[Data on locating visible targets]
----

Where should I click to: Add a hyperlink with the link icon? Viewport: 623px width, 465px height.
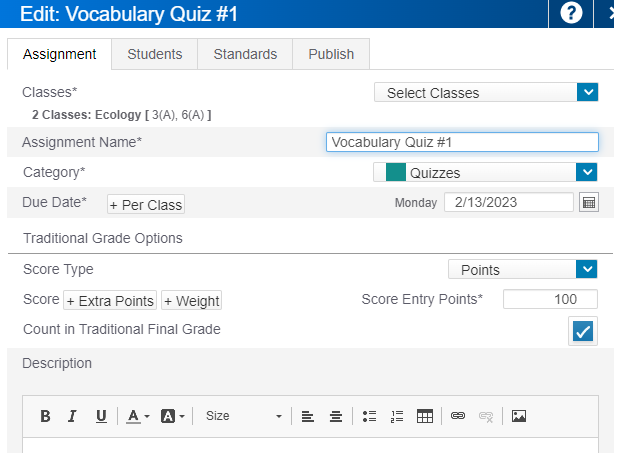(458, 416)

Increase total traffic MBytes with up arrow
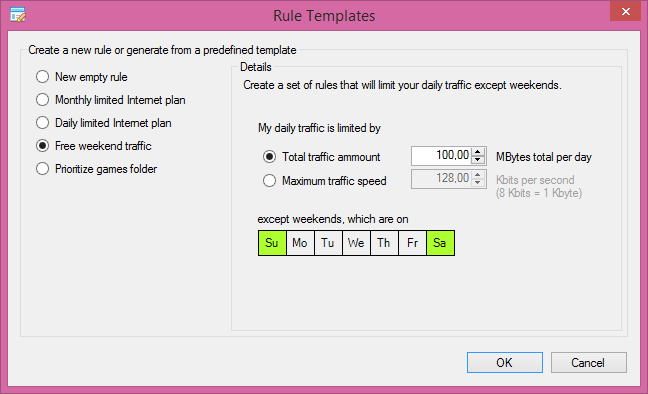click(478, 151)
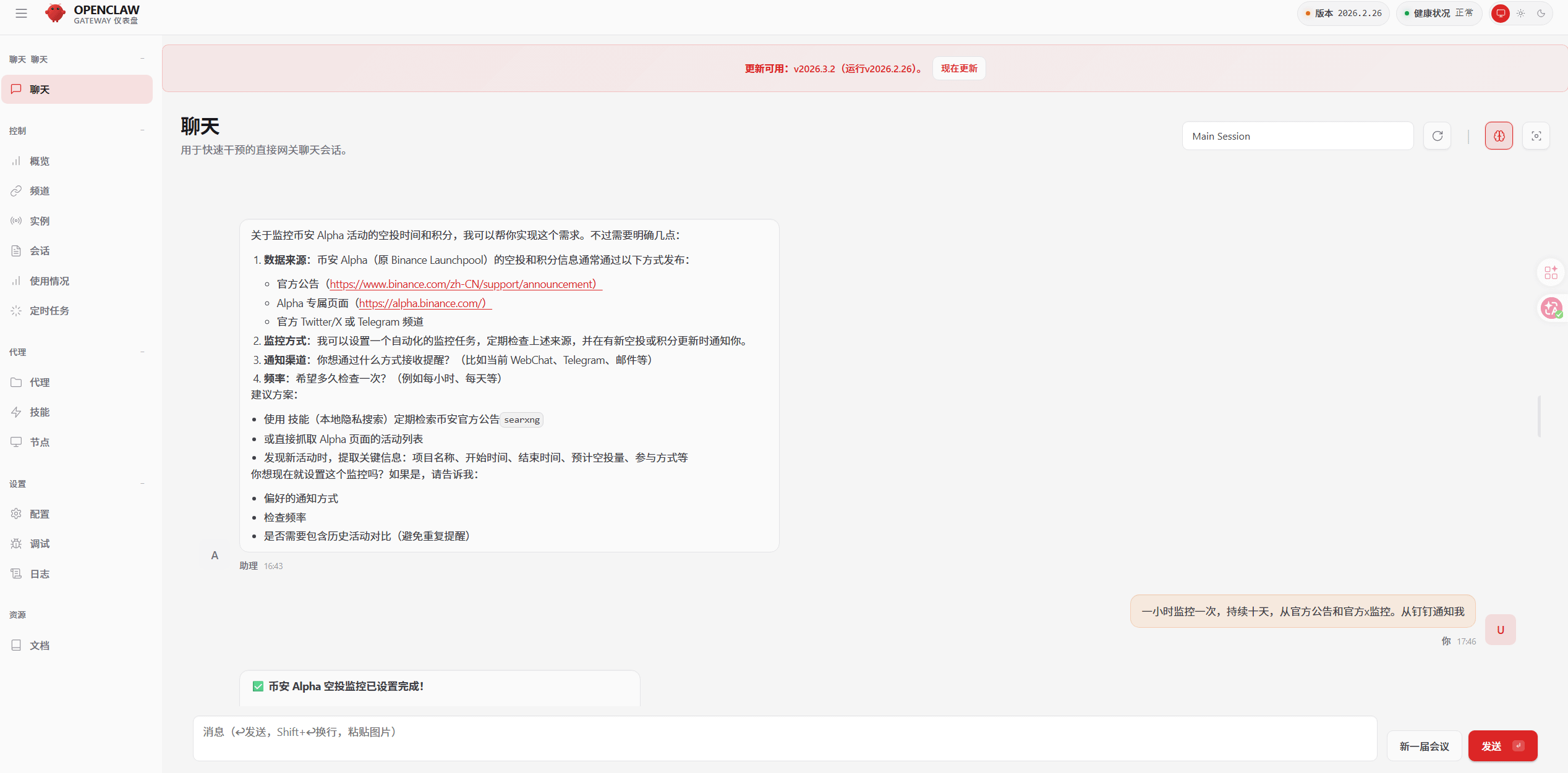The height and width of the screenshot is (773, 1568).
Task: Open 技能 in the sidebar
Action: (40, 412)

----

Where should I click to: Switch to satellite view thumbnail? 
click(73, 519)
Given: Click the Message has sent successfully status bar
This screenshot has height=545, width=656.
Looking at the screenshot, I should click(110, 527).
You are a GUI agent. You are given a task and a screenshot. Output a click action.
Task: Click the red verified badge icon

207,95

----

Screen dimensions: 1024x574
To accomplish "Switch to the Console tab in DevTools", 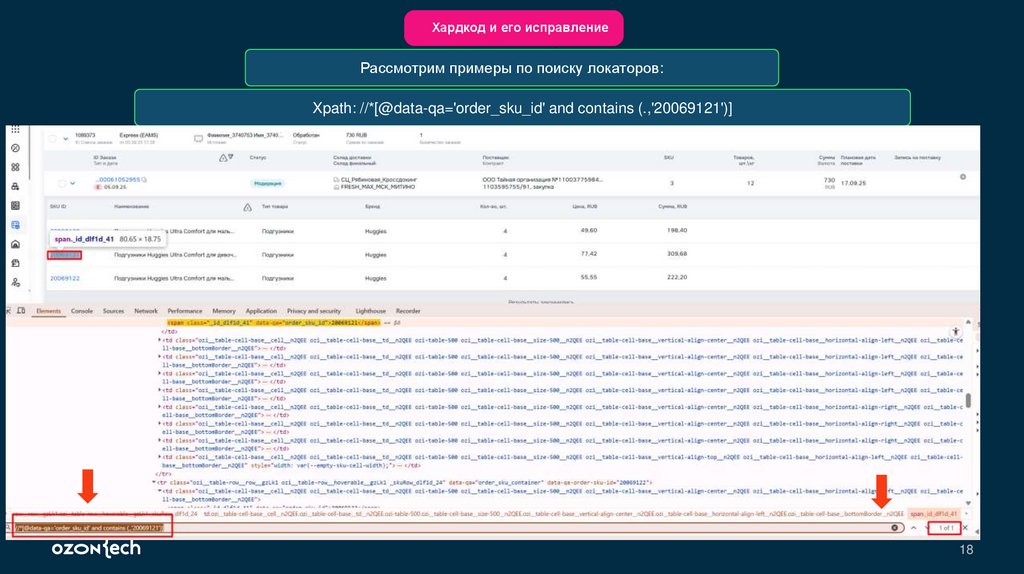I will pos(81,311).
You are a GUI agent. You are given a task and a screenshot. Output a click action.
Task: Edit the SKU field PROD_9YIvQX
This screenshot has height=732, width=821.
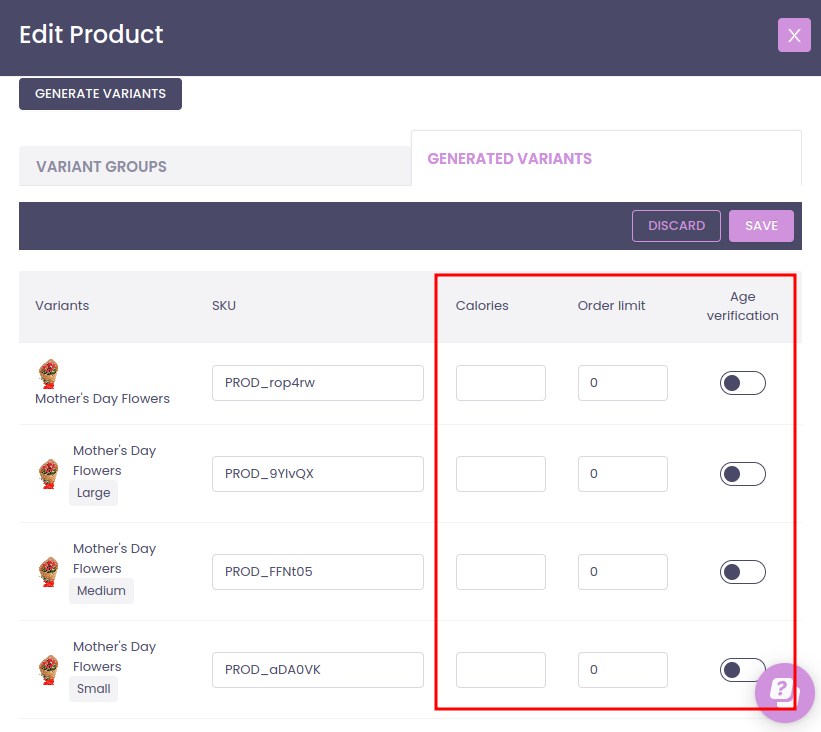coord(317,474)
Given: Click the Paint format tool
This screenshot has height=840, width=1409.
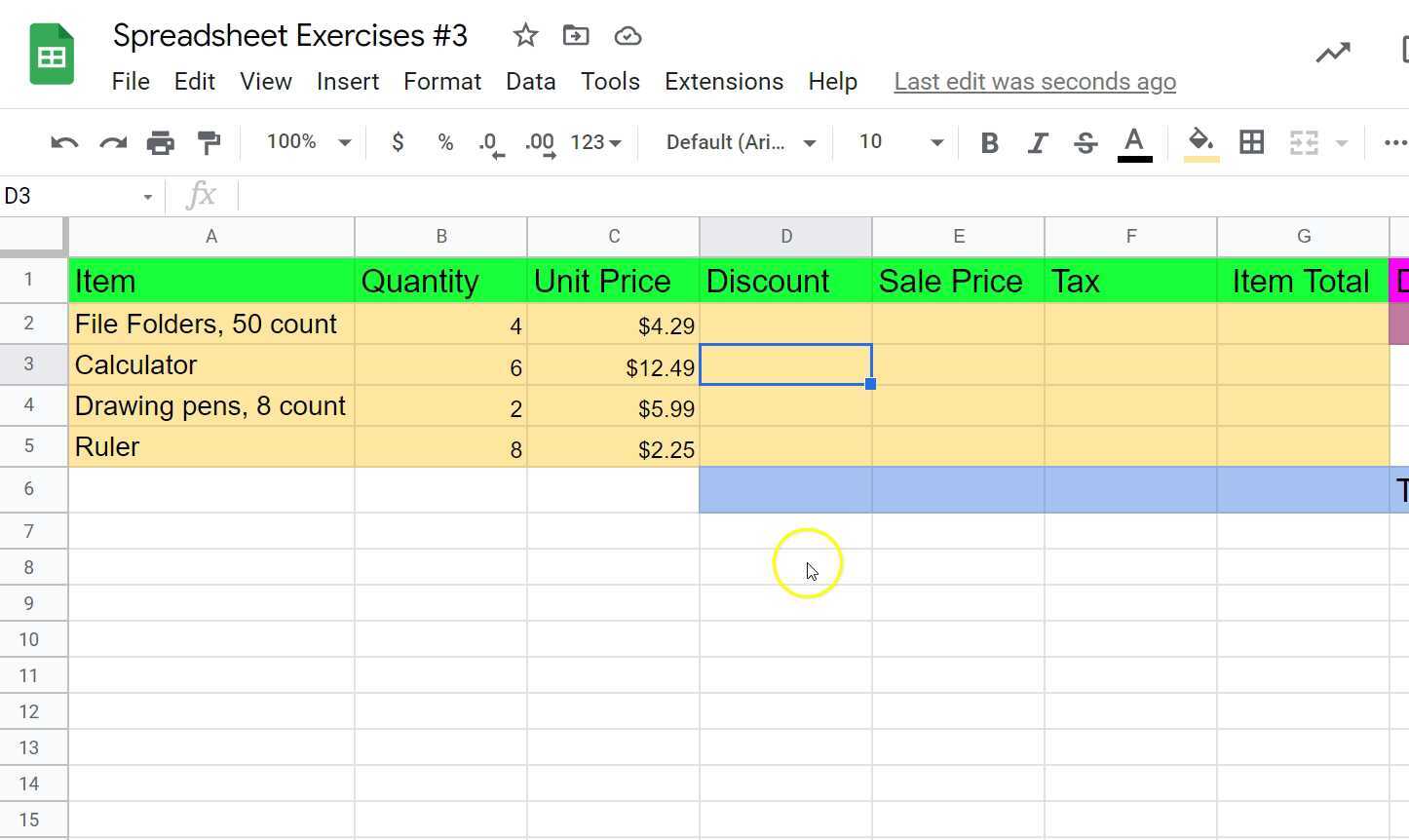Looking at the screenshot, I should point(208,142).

----

**EXERCISE GOAL**.
Quote the part of the entries that opens with the line containing "Given: Click the Message" and closes with the line containing "Looking at the screenshot, I should click(110, 527).", both lines included.

**EXERCISE OUTPUT**.
Given: Click the Message has sent successfully status bar
This screenshot has height=545, width=656.
Looking at the screenshot, I should click(110, 527).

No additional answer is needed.